The Battle Of Baekgang
On 4 October 663, the armada of 800 ships and 42,000 troops from Yamato Japan attacked a much smaller Tang force of 170 ships and 13,000 troops.
The Baekje resistance’s capital, Churyu was under siege and the Japanese armada was trying to transport troops to relieve the city. While the Japanese troops had numerical superiority, they faced a highly disciplined Tang fleet that had arrayed battle lines at a narrow stretch of the Baek river.
Historical records do not tell us of the details, but it appears that after repeated failed Japanese attacks the Tang fleet counterattacked and successfully enveloped the larger Japanese fleet. In the resulting carnage, heavy losses were suffered by the Japanese fleet. In Japanese accounts, it was recorded that 400 ships were lost, a devastating loss.
A few days after the battle, the city of Churyu surrendered and ended 681 year old Kingdom of Baekje. While Buyeo Pung would escape to Goguryeo, when Goguryeo surrendered to the joint Tang and Silla forces in 668 he was captured and sent to China as a prisoner.
The end of the war resulted in a mass exodus of Baekje nobles and people to Japan. Some descendants of Baekje like the Ouchi clan would go on to play important roles in later periods of Japan.
Tang soon reneged on its alliance with Silla and in the ensuing war between the former allies, Baekje lands were eventually recovered and retained by Unified Silla.
Yamato Japan went into isolation mode and not knowing about the fallout between Silla and Tang, started building fortresses to defend against invasion. It is theorised many of these fortresses were built by Baekje refugee architects and workers. Many of these fortresses remain today, and are called “Korean-style fortresses” (朝鮮式山城).
Japan’s relationship with the Korean peninsula would never be the same again. With rare exceptions, Japan began bypassing Korea in favour of directly interacting with China. Japan embraced mass immigration from Baekje and Goguryeo, and it is likely their influence played a part in the cool hostile relationship that developed between the succeeding Korean kingdoms and Japan over the centuries.
Why Did Japan Help Baekje?
The help that Japan provided the Baekje independence movement has puzzled many scholars over the centuries.
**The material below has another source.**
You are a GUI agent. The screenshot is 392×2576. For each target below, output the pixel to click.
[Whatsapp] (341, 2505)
Forty thousand troops was an enormous number in ancient times and the losses suffered would have been catastrophic, especially to a Japan that had yet to centralise.
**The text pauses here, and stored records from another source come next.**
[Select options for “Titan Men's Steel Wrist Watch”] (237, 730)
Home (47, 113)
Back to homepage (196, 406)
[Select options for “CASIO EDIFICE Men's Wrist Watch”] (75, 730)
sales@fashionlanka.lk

One reason was that Yamato had strong ties with the Baekje royalty. Japan even had a special name for Baekje, Kudara (百済). Many Baekje princes had resided in Japan over the past centuries. A reknown Baekje King, King Muryeong, (501–523) had even been born in Japan. Baekje became the source of many cultural influences such as Buddhism and architecture. For example the Kudara Kannon, an important buddhist treasure in Japan is named after the kingdom. It is also theorised that the famous Hōryū-ji temple in Nara which houses it the Kannon was built in a similar style to Baekje buildings and was assisted by Baekje architects and builders.
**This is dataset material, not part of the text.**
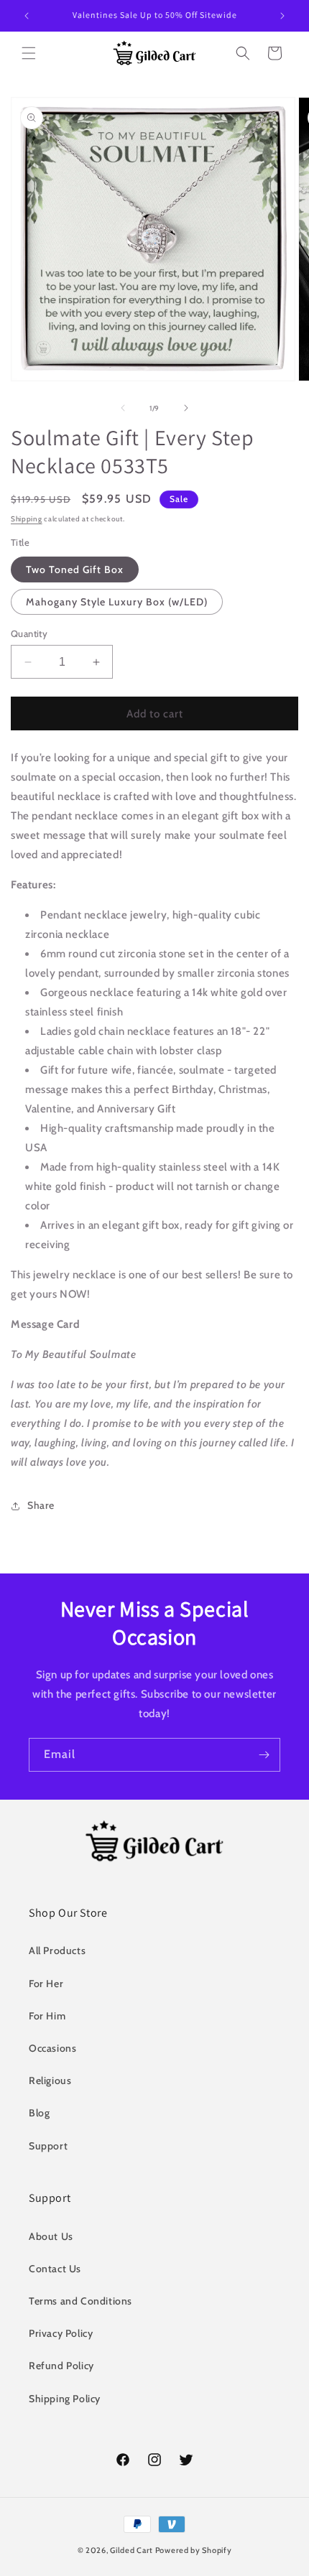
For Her (46, 1983)
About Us (51, 2236)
Another reason was that many in Japan had vested interests in Baekje. Japanese records of the nihonshogi and kojiki list many instances of immigration of nobles, artisans and common folk from Baekje to Japan over the centuries. Many of these people were granted areas to settle and given important roles and titles within Japanese society. These clans no doubt would have maintained their ties with their original homeland. Inter-marriage would have been common. An example is that Emperor Kanmu’s (735–806 AD) mother, Yamato no Niigasa was a descendant of the above mentioned King Muryeong of Baekje
The battle of Baekgang was a watershed moment in Korean history that ended one of Korea’s most famous and richest kingdoms. It was also an important event where Japan fought bravely but in vain to preserve the independence of its longtime Korean ally.